BRIEF. In the beach-trip reflection, can you copy the passage that begins at the words "Yet now that" and stops after "and low-growing vegetation.", swapping "live oaks" for "tall pines"?

TEXT SECTION.

Delight yourself in the LORD, and he will give you the desires of your heart.
For the last couple of weeks, I have spent most of my time unplugged. My family took a brief getaway to the beach, staying in a quiet residential neighborhood with no Wi-Fi.
Although I love many of the bloggers I follow, it was nice to take a holiday from the digital noise and to spend time reflecting on God’s Word surrounded by His creation and my family. Perhaps ironically, one of the most refreshing portions of the vacation included a little bit of conviction.
On the Saturday that we began the 7-hour drive to the nearest beach, the forecast for the 3 full days we planned to stay called for rain. A lot of rain. I confess that I was somewhat dissatisfied. As I expressed my disappointment on that first rainy day, He began to remind me of my own words written just a couple of weeks prior; words that spoke of finding contentment in Christ alone.
While we were at it, He also brought my attention to places in my heart where I had harbored jealousy instead of the satisfaction and gratitude that are appropriate for a daughter of the King of kings.
Grieved at my own hypocrisy, I repented, thanking Him for His chastisement, and I began to intentionally offer Him thanks, reminding myself and my family of the abundance of His mercy and love manifested in gifts we have done nothing to deserve.
In my heart, I determined to satisfy myself with the Lord alone, yielding even a long-held desire to see a particular stretch of protected dunes sandwiched between high-rise vacation rentals and walk along the boardwalk that threads its way there from the road to the beach.
Yet now that I was truly and fully content in Him alone, He had something to show me.
On Monday morning, I rose around 7:00 to find that the rains had ceased, leaving behind only clouds. My mom and I headed to a nearby trail in the Bon Secour Wildlife Refuge, leaving behind my sleepy teens and my husband who was recovering from a cold.
The weather could not have been more perfect as we walked through the shade of live oaks and around a salt marsh and a lake.
As we walked, I stopped here and there to capture some of my Father’s artistry while at other times I merely savored the beauty.
To my great delight, we found that the trail we followed was intersected by another trail featuring a trek through natural sand dunes dotted by scrubby plants and low-growing vegetation.

PROVIDED RECORDS.
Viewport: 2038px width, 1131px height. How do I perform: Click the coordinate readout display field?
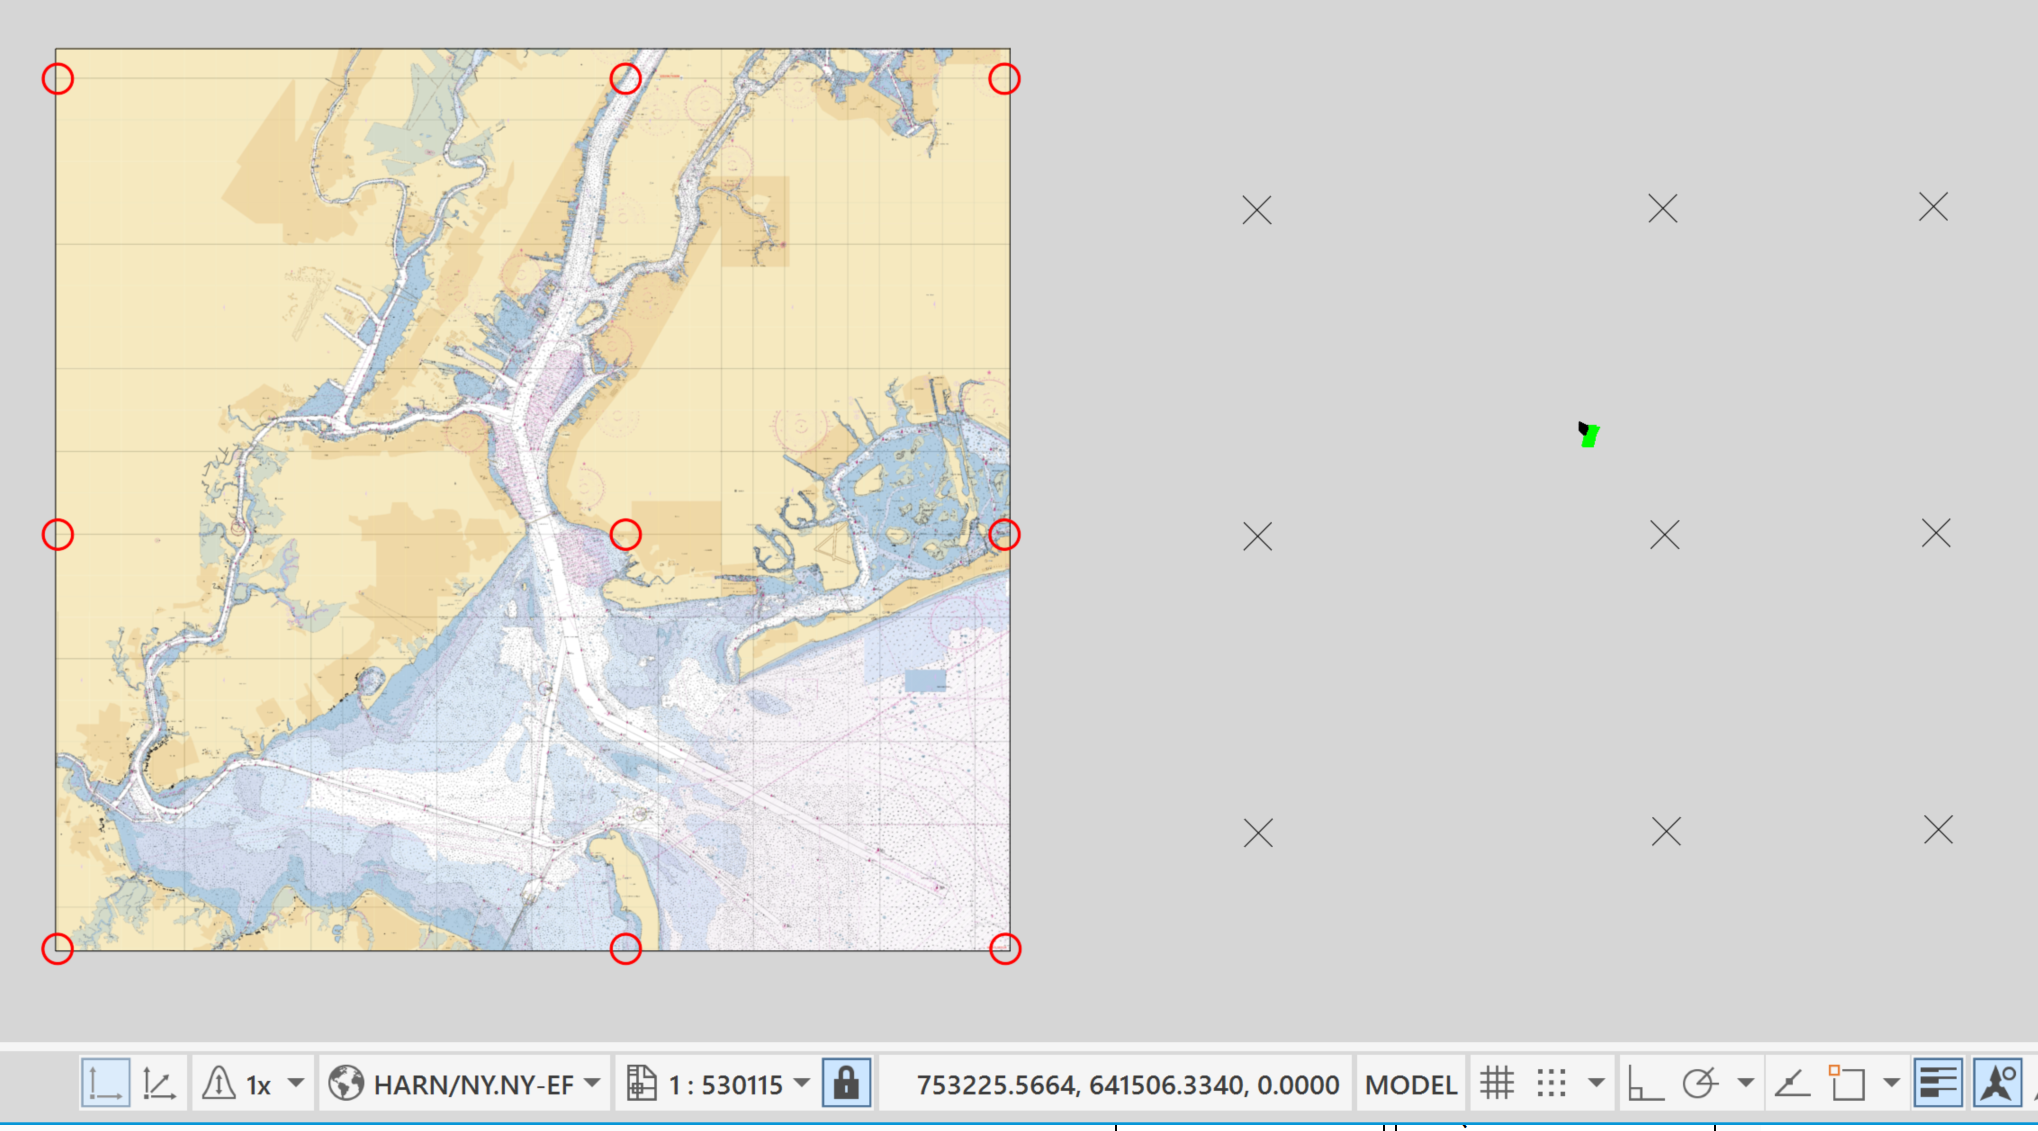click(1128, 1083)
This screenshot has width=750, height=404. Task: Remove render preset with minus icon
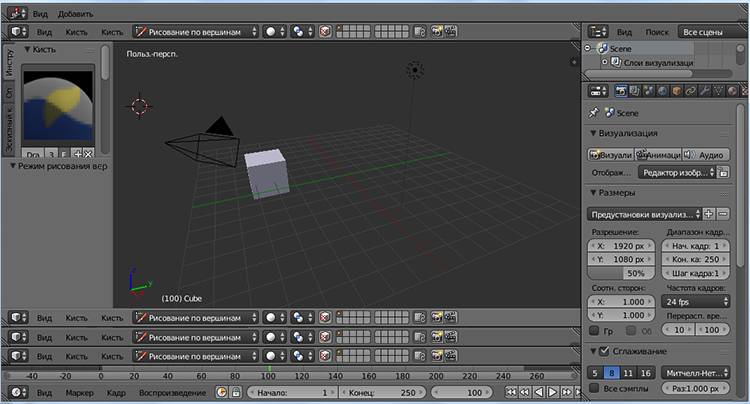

* * *

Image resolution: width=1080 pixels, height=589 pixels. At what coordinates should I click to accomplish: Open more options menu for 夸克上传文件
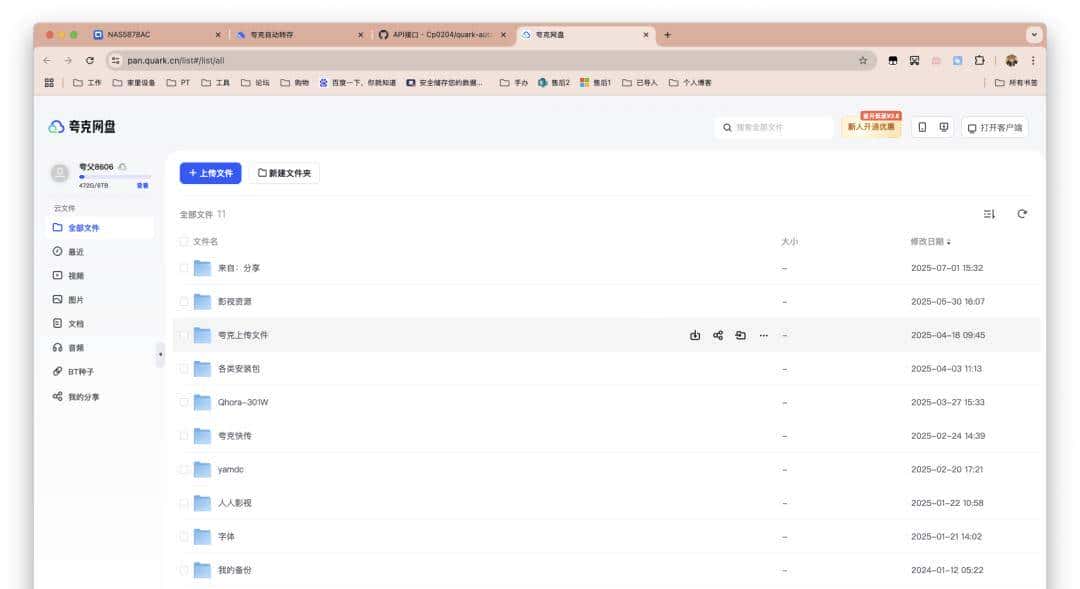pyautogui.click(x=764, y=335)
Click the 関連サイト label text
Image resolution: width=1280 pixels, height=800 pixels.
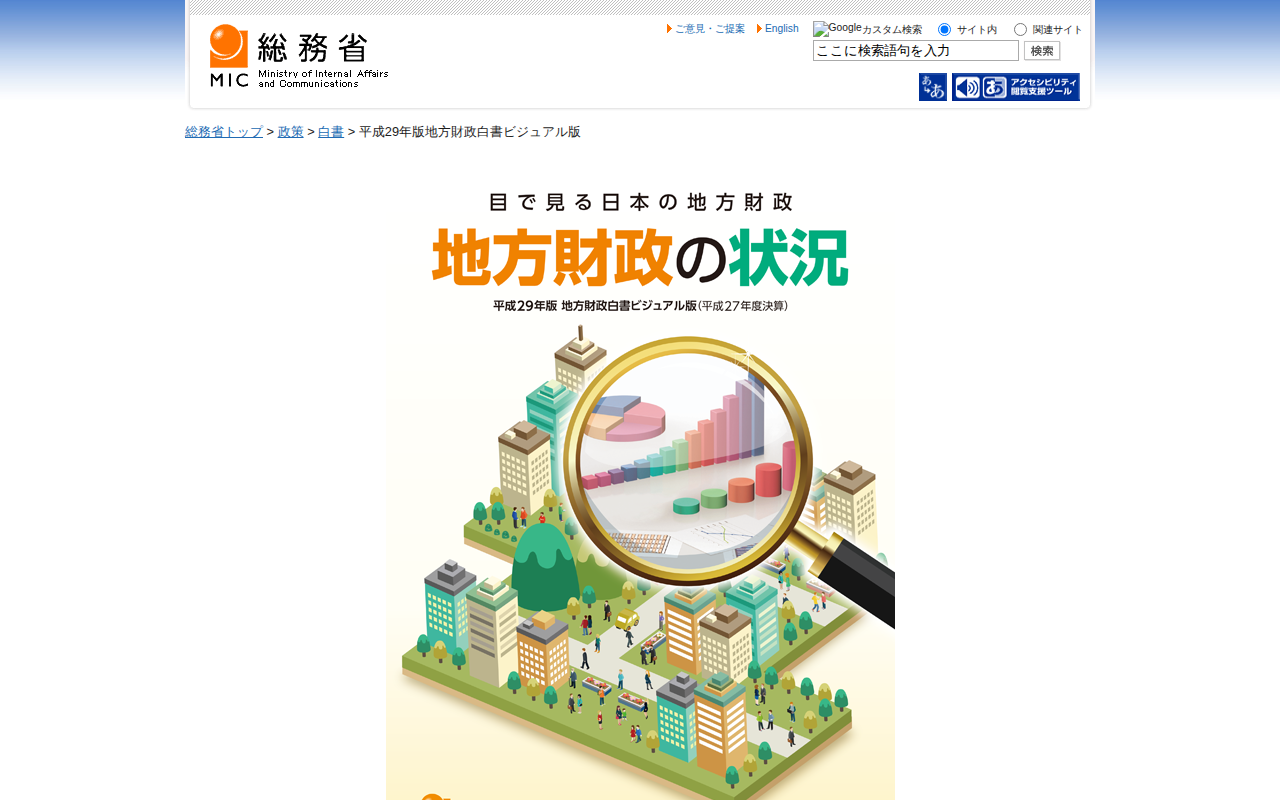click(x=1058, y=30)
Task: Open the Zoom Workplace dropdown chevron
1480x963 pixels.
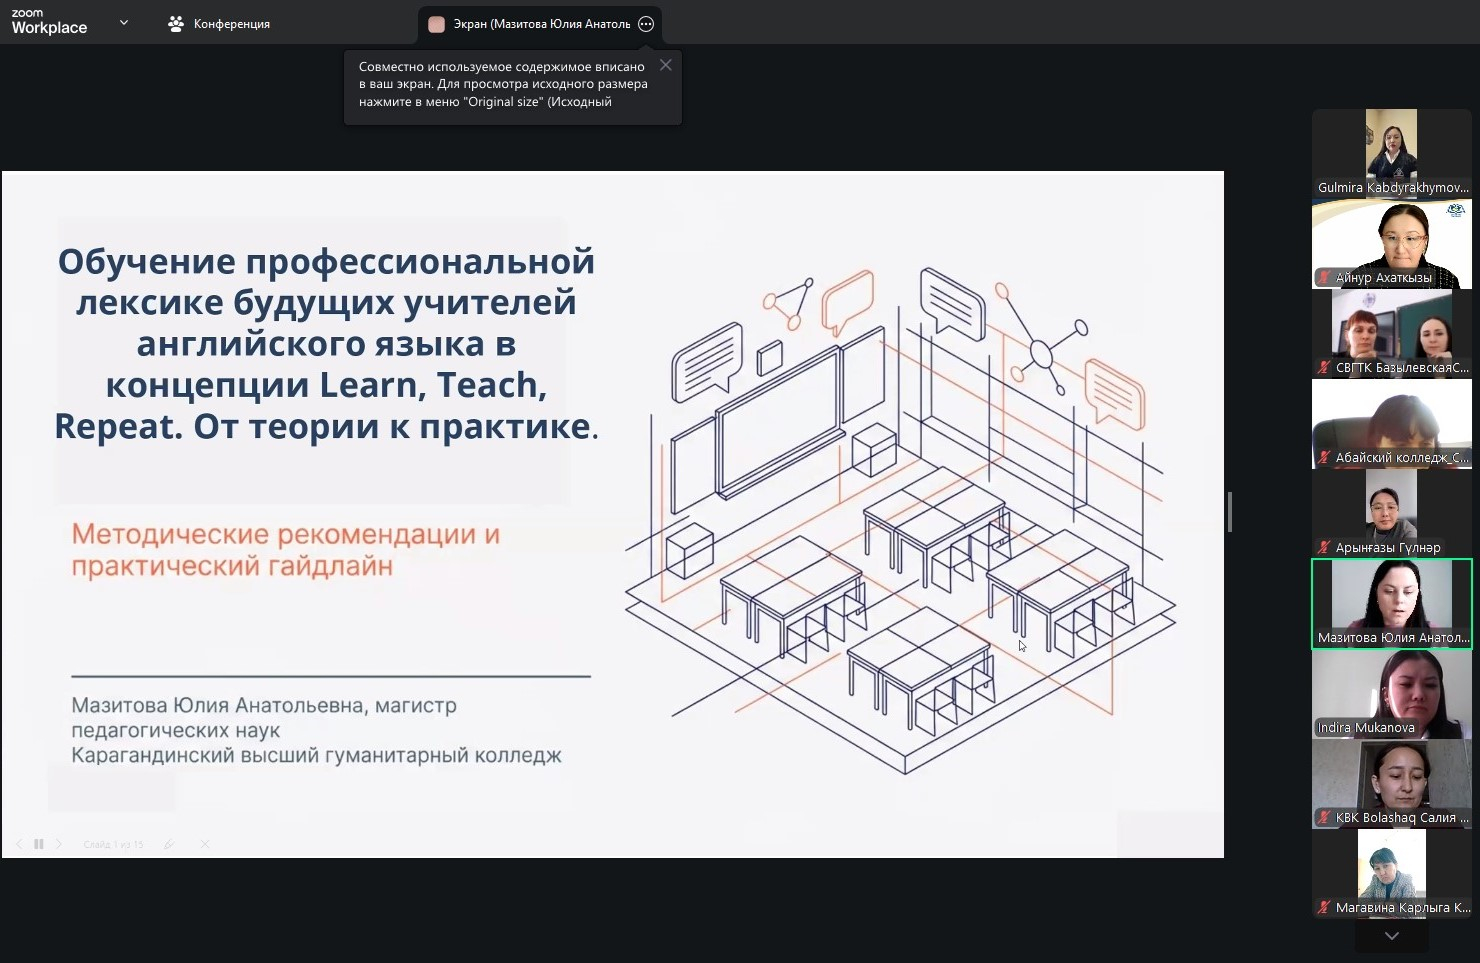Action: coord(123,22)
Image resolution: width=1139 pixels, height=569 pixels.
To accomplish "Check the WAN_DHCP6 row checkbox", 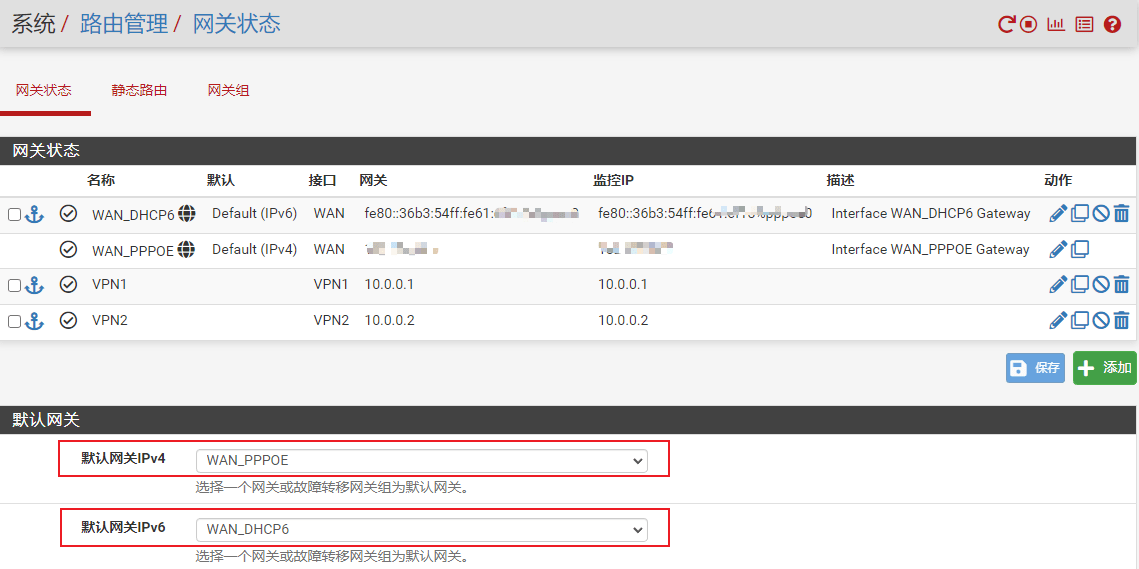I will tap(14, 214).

RIGHT ANSWER.
Yet now that I was truly and fully content in Him alone, He had something to show me.
On Monday morning, I rose around 7:00 to find that the rains had ceased, leaving behind only clouds. My mom and I headed to a nearby trail in the Bon Secour Wildlife Refuge, leaving behind my sleepy teens and my husband who was recovering from a cold.
The weather could not have been more perfect as we walked through the shade of tall pines and around a salt marsh and a lake.
As we walked, I stopped here and there to capture some of my Father’s artistry while at other times I merely savored the beauty.
To my great delight, we found that the trail we followed was intersected by another trail featuring a trek through natural sand dunes dotted by scrubby plants and low-growing vegetation.